Les limites à la liberté, selon l’anthropologue Mohamed Sghir Janjar
N.F
Le 13 juillet 2016 à 13h35 | Modifié 13 juillet 2016 à 13h35

"En voilà une vaste question", concède d’emblée Mohamed Sghir Janjar, invité de l’émission "Mais Encore", présentée par Hamid Barrada et diffusée sur 2M lundi 11 juillet. 

Pour permettre au téléspectateur de se faire sa propre opinion, cet anthropologue, par ailleurs animateur de la fondation culturelle du Roi Abdelaziz à Casablanca aborde tout au long des 60 minutes de l’émission, des sujets divers tels que les libertés individuelles, la religion, la culture islamique, le mariage, l’enseignement, la bidâa, le rôle de l’Etat….

Il y raconte aussi sa propre enfance, son départ de son village natal situé dans le Haut Atlas pour rejoindre l’école, sa relation avec Abdelkader Chaoui et Christine Daure Serfaty, ses études, les difficultés rencontrées, alors jeune diplômé, pour trouver un emploi…

Verbatim.

Liberté.  "Elle suppose l’émergence de l’individu et son autonomie. Elle passe par l’éducation, la culture, l’activité économique et la participation à la décision publique dans une société démocratique et moderne. Une émergence qui est précédée par des moments de tension".

Se faire justice soi-même. "Cela pose une problématique à la fois vieille et profonde. Il y a une obligation religieuse et culturelle relevant de la tradition islamique, mais qui n’est pas coranique, à ordonner le bien et combattre le mal".  

"Jusqu’à une époque récente, avant la naissance de l’Etat moderne, la société s’auto-organisait. Dans la mémoire des gens, des éléments de cet héritage sont encore présents, comme si les institutions de l’Etat n’étaient pas encore présentes", explique-t-il.

Et pendant ce temps là, "l’Etat en tant que pouvoir, fait dans l’hésitation. Il bricole des solutions face à une société qui rejette ce qu’elle considère comme un désordre".

Relations sexuelles hors mariage, avortement… "La société a créé des règles implicites et un ordre moral à respecter dans la sphère publique, en concédant une certaine liberté dans la sphère privée. Une sorte de culture de la honte vis-à-vis de l’autre".

"L’avortement a été encadré – inceste ou viol, maladie mentale de la maman, risque avéré pour la maman-  selon ce que la société tolère. L’idée que cela puisse relever d’un choix personnel de la femme n’est pas encore admise".

"Le pouvoir est à l’écoute des débats de société, des rapports de force.

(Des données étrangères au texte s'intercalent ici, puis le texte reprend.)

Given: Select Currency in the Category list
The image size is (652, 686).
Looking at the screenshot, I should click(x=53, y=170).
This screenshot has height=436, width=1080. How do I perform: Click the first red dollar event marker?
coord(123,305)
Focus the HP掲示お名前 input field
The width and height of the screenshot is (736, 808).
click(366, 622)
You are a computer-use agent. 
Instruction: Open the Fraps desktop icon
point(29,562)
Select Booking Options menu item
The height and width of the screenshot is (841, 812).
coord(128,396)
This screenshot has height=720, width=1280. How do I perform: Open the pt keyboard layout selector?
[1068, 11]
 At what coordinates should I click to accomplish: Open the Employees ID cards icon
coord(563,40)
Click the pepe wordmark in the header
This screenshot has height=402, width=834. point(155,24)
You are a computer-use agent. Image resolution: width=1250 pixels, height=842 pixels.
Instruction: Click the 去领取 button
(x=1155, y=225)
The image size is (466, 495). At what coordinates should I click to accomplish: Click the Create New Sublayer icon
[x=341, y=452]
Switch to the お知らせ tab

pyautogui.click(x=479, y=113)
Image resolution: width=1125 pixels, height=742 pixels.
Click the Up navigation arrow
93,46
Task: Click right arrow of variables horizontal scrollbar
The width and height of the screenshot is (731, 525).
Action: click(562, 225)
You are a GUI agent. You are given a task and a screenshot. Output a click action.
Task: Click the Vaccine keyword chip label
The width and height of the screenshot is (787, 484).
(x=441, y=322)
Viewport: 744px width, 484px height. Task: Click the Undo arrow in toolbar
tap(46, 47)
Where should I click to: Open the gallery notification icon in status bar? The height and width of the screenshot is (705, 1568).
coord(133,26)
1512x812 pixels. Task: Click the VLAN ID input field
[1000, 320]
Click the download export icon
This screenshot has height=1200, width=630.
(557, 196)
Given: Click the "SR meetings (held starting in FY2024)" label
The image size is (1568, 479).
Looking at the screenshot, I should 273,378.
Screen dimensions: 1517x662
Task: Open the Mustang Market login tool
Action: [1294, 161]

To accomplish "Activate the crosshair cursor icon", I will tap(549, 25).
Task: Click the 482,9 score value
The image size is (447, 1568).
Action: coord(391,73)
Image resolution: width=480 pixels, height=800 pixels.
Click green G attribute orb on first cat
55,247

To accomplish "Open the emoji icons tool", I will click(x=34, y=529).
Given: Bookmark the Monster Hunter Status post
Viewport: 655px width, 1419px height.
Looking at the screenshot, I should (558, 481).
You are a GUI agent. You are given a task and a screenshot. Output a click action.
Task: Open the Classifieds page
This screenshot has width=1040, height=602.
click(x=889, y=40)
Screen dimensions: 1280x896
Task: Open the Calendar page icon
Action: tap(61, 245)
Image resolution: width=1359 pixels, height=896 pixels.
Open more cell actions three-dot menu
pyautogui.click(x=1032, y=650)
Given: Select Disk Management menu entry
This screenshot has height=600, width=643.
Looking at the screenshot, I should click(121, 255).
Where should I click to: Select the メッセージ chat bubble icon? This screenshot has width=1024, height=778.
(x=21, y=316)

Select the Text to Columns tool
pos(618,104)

Il essaie tantôt d’équilibrer, tantôt de gagner du temps, de pousser ou encore de retarder les choses… L’élite a aussi une responsabilité. Son discours n’est pas clair".

Femme. "Ce qui a sauvé le Maroc, c’est sa précarité, ayant obligé les femmes à travailler. A cause de la conjoncture économique et au mariage précoce – l’âge de mariage des filles ayant baissé au cours des dix dernières années-, le taux des femmes actives a baissé".  

Education. "Il faut rétablir une vérité historique. Jamais les Marocains n’ont été autant scolarisés. Mais cette scolarisation massive est arrivée tardivement, comparativement à d’autres pays. Le problème réside dans le fait que le Maroc veut réussir à la fois une massification de la scolarité et un enseignement de qualité. Toute la difficulté est là".

"Le général Lyautey était pour l’éducation limitée aux seuls fils des notables. A l’indépendance, Abdellah Ibrahim, président du conseil, a opté pour la massification et a même engagé un plan quinquennal pour y arriver. Hassan II a mis fin à cette politique en 1965. Le conflit était général et l’éducation était devenue un enjeu".